Sriram commented on 25 May 2015, 03:06 PM

Hi,

I have a question related to profit/loss accounting with a mixture of intra-day and regular (delivery based, or extra-day) trades:

I want to know if the “FIFO rules” for profit/loss accounting and taxation are different for the following two scenarios, since my own accounting and that of my broker are differing on this:

Scenario 1: I buy 100 shares of a stock on day T; buy and sell 100 shares of the same stock on day T+1, and sometime later, say on T+30, sell the 100 shares that I took delivery of.

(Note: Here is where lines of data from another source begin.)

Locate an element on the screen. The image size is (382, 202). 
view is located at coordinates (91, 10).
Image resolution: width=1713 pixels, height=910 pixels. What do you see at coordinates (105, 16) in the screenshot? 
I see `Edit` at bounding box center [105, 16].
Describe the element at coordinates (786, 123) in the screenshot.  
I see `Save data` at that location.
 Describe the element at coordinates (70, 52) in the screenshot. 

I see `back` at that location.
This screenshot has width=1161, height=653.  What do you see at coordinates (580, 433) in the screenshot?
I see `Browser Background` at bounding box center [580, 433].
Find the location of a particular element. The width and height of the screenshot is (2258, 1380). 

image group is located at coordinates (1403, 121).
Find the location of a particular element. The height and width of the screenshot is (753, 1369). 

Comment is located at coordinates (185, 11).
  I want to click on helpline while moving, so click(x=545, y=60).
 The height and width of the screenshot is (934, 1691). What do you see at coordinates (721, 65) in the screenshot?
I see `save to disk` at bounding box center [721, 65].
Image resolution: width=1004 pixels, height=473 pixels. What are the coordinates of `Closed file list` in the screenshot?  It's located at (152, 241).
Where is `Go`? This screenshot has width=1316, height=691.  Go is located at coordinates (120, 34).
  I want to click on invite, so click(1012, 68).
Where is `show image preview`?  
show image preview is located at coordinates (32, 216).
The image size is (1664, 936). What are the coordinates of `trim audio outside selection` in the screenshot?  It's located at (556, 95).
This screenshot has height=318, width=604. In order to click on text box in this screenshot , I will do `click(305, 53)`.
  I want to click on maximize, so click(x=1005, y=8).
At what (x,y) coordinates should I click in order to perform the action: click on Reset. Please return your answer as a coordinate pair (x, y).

Scenario 2: I buy 100 shares of a stock on day T; buy and sell 100 shares of the same stock on day T+N (N>2), and sometime later, say on T+30, sell the 100 shares that I took delivery of.

I see that my broker is applying the 0.1% STT rate for the transactions on day T and day T+30, and 0.025% STT for the sell transaction of the intra-day trade, for *both* the above scenarios.

However, for profit/loss accounting, they are being treated differently: in Scenario 2, the “intra-day FIFO” and the “extra-day FIFO” do not interfere, but in Scenario 1, they seem to do. I suspect this has something to do with the “T+2” settlement cycle policy, but I’m not very sure – can you please clarify?

Also, what is the speculative/non-speculative partitioning of the profit/loss from the transactions above (for both scenarios)?